Everyone seems to be talking about 'mindfulness' these days - even the House of Commons has a room for MP's wishing to practice this most ancient of techniques. But why now? Researchers at the University of California (UCLA) have recently published their findings on the improvements to health, well-being and even social standing by those using forms of mindfulness.
But what exactly is it? Do you have to sit and meditate for an hour every day? This is certainly one way to experience the benefits, but it's possible to be in a mindful state, or as others call it, 'being in the moment' during your daily activities.
So what does ‘being in the moment’ feel like? For me, it means being totally aware of yourself, your surroundings, and how you are interacting with your surroundings without these sensations becoming meaningless or a distraction. It means having time to think before you respond so you feel in control and at ease. Sports people refer to this state as The Zone, but you don't have to be an elite athlete to achieve it.

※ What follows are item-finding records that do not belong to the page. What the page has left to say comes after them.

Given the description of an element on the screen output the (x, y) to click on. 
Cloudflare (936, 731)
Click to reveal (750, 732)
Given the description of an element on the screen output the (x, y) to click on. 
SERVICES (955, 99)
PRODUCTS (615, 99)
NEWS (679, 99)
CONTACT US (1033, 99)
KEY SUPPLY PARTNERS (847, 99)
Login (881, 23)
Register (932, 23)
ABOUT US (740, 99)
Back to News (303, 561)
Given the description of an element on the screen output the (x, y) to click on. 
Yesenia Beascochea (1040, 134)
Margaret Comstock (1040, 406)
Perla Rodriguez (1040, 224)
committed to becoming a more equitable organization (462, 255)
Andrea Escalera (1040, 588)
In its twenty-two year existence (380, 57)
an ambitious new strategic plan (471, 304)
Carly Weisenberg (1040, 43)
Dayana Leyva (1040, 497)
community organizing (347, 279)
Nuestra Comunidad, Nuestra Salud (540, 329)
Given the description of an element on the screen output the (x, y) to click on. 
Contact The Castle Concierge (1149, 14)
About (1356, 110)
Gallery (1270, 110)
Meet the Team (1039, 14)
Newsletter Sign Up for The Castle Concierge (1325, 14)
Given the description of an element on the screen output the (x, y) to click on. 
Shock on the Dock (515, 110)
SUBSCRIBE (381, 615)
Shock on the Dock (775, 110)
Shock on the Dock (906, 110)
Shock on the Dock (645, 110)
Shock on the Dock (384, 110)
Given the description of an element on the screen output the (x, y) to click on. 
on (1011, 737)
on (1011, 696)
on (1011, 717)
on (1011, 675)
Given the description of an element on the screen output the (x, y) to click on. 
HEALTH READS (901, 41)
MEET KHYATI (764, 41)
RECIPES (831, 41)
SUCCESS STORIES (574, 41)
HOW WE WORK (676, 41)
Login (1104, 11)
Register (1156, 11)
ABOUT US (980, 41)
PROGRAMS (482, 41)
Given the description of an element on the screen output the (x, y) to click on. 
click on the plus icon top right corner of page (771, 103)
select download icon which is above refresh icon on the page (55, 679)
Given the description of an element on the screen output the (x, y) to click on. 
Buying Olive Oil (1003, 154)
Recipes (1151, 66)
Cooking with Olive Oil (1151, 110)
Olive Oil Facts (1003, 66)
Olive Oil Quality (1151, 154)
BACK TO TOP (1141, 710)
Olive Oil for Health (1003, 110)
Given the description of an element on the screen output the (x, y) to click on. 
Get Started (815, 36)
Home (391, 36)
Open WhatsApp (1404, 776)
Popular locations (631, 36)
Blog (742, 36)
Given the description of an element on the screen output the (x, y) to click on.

Try this simple, practical exercise.
Touch the end of your nose.
Now put your hand back to where it came from.
Perform the same action, but this time be aware of the movement of your arm as your finger comes into contact with the end of your nose.
You may have noticed a subtle difference in the experience of two similar actions. The first way is performed without much conscious intention – it would be practically automatic if done in response to an itch you needed to scratch. In the second instance you're aware of the actual activity that has to take place in order to carry out your intention. You are consciously guiding and observing the action and therefore ‘switched on’ for the duration of the act, in contrast to the first instance where you only switch on once your finger has arrived at your nose.
So for a brief time you are mindful of your action and 'in the moment', existing in the ‘real’ world as you fully focus on what was happening and what was making it happen. It is also important to note that it doesn’t require effort to do it the second way - just application.
This is a simple exercise to show the difference between an automatic reaction and a mindful, conscious activity. With practice, it's possible to spend more of your day in this switched-on state and as a result, take control over reactions that may previously have led to stress, anxiety and the corresponding muscular tension.